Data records
_____

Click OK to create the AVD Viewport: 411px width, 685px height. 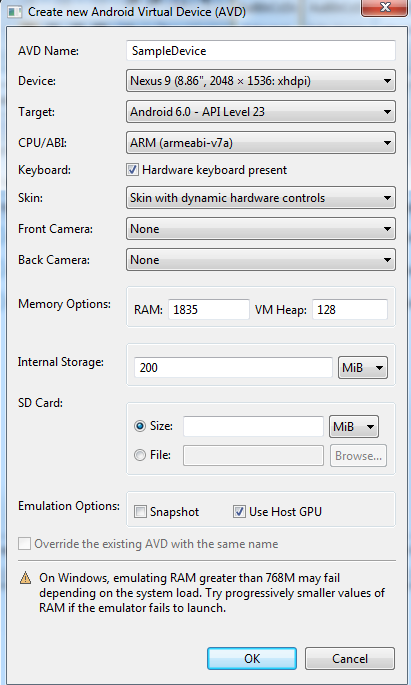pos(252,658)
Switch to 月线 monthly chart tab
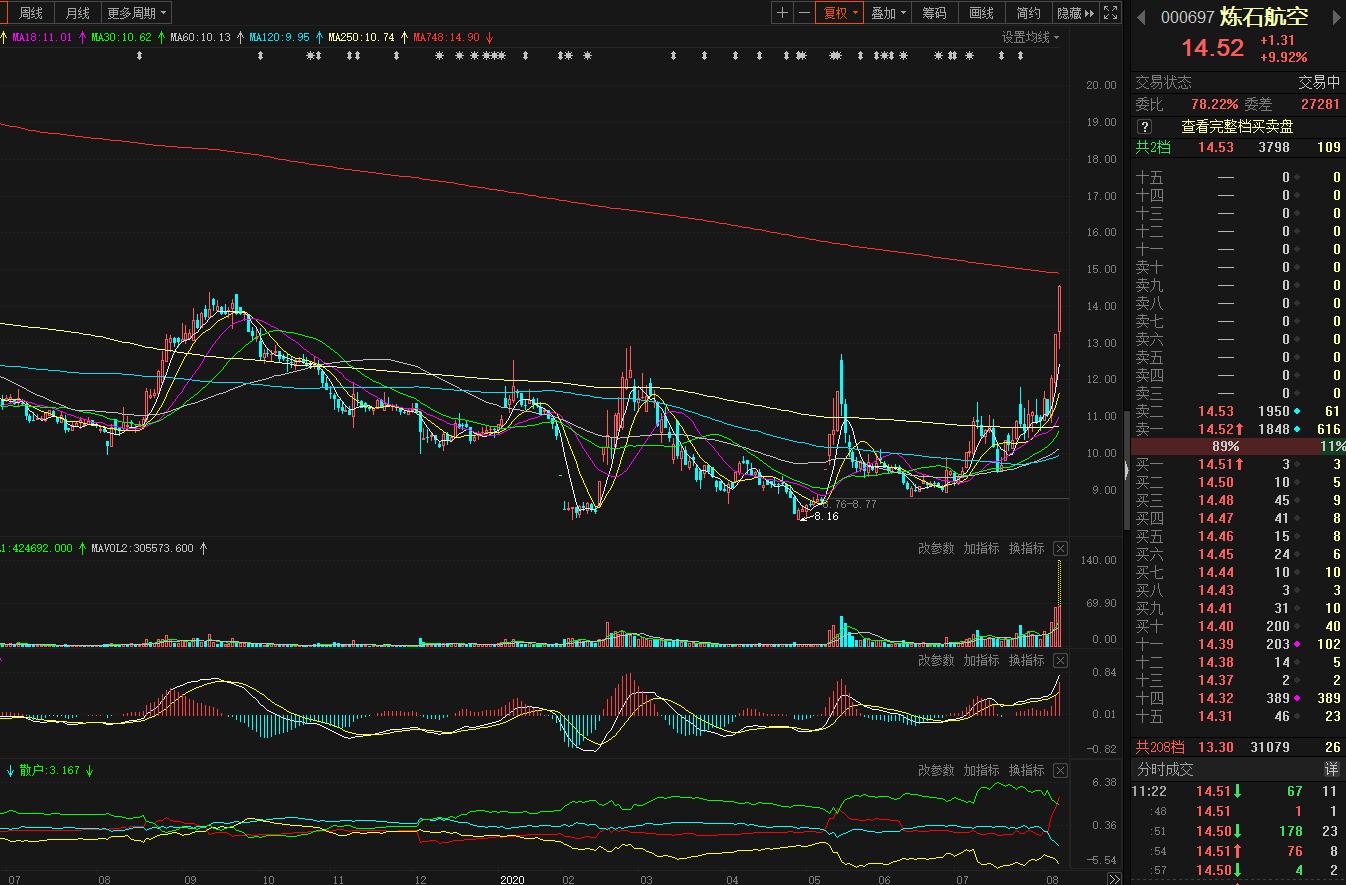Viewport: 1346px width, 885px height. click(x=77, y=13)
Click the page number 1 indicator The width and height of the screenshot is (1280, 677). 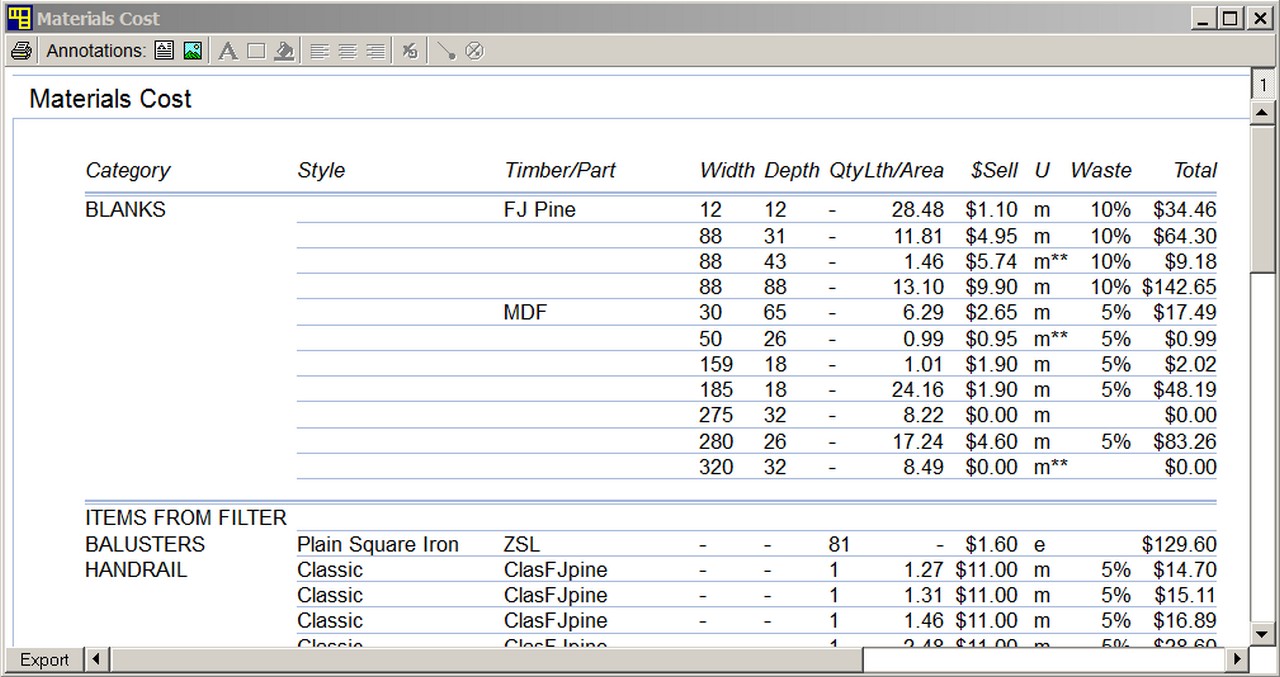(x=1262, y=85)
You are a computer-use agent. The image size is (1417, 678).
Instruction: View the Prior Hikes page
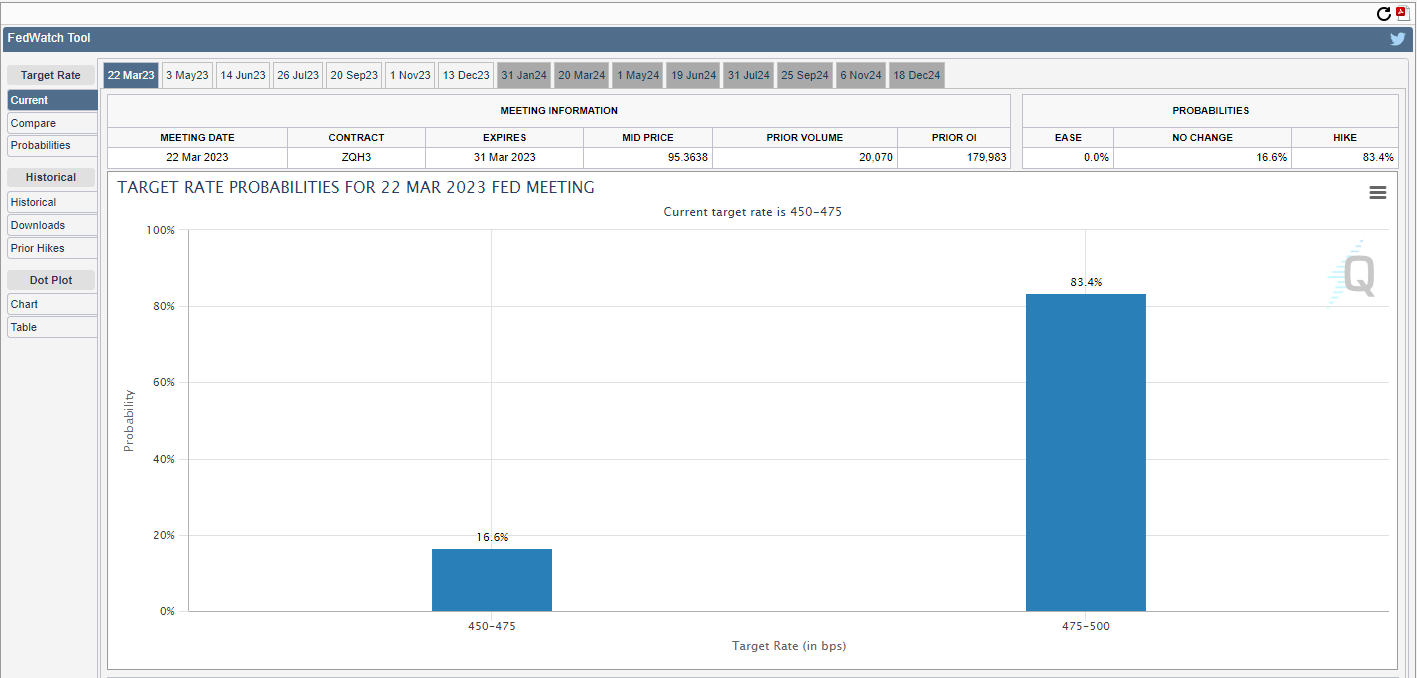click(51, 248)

_____

§ **Task to complete**: Reproduce nothing but the lines that run from the line containing "You are a computer-use" through the last line of the records, inclusive. Omit the pictures.

§ **Result**:
You are a computer-use agent. The image size is (1417, 678).
Instruction: View the Prior Hikes page
click(51, 248)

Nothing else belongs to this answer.